Dataset extract START

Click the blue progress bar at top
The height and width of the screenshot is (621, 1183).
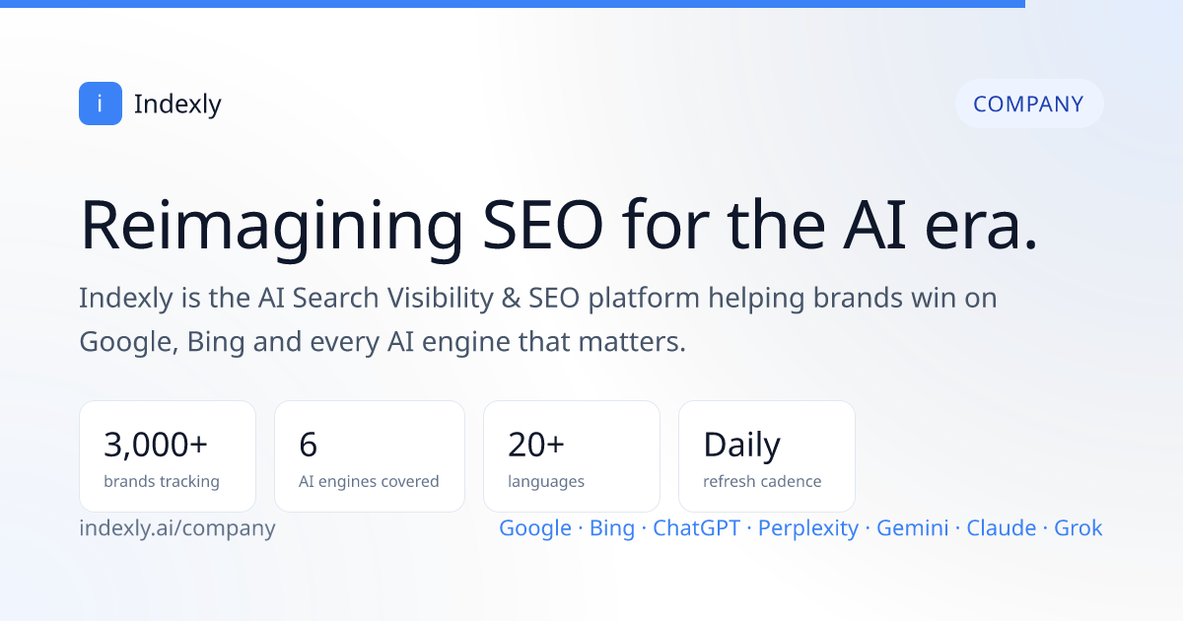513,4
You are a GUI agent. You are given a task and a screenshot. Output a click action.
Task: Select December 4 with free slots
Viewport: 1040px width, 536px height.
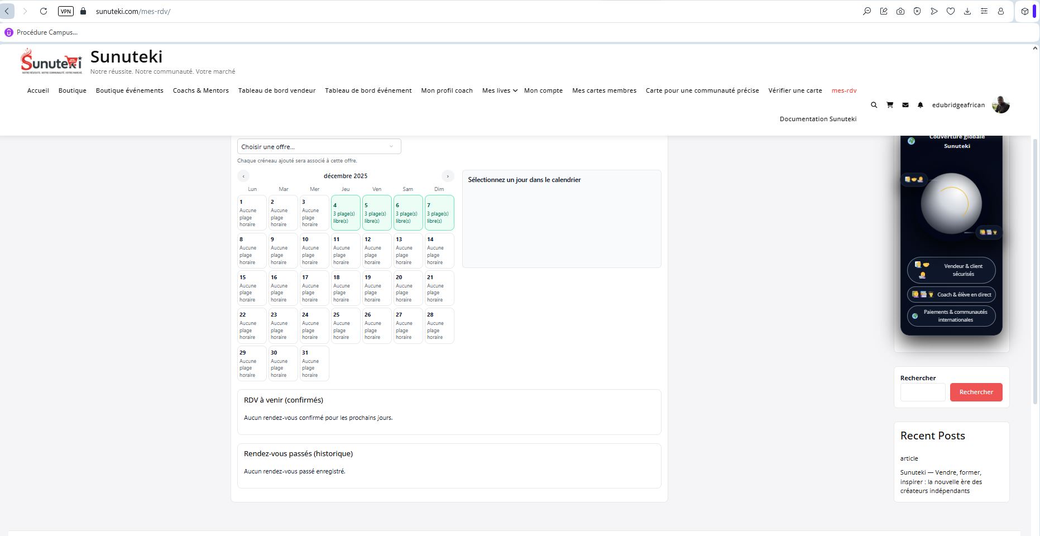[345, 213]
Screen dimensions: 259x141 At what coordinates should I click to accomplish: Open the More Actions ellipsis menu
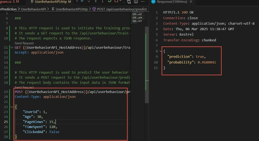[143, 2]
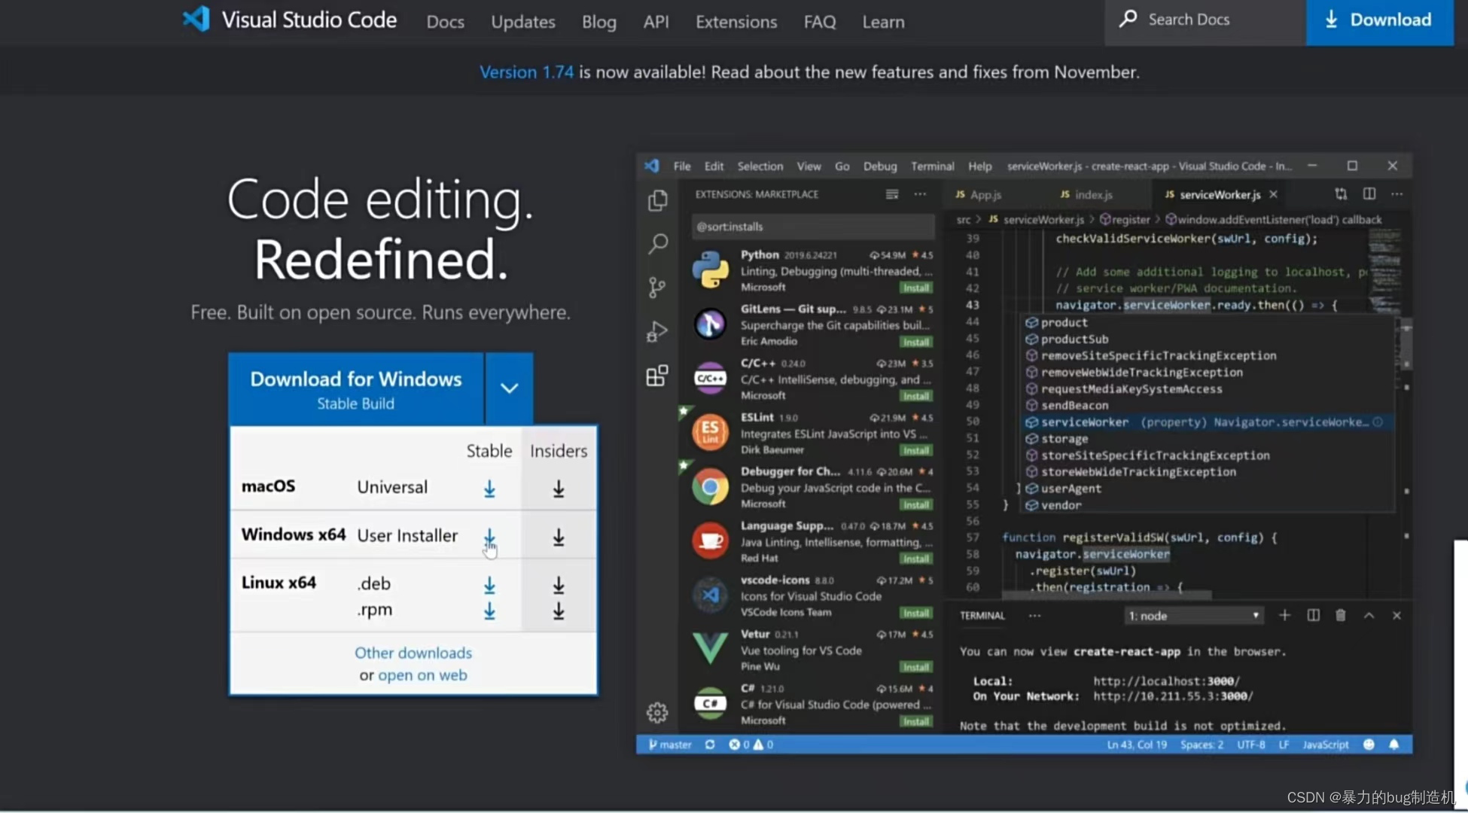This screenshot has height=813, width=1468.
Task: Expand the stable build version dropdown
Action: coord(510,388)
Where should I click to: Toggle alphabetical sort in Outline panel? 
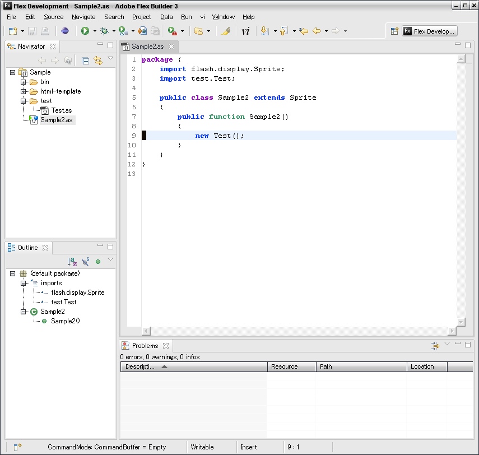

Dataset extract END

- _About this exercise_
What you return should match the records line for line, minus the pictures.

- _Your response_
Click the blue progress bar at top
The height and width of the screenshot is (621, 1183).
513,4
You are a GUI agent. You are given a task and a screenshot. Output a click action.
Task: Select December 4 with free slots
Viewport: 1040px width, 536px height.
[345, 213]
Screen dimensions: 259x141 At what coordinates should I click to accomplish: Open the More Actions ellipsis menu
[143, 2]
This screenshot has height=813, width=1468.
Task: Expand the stable build version dropdown
Action: coord(510,388)
Where should I click to: Toggle alphabetical sort in Outline panel? 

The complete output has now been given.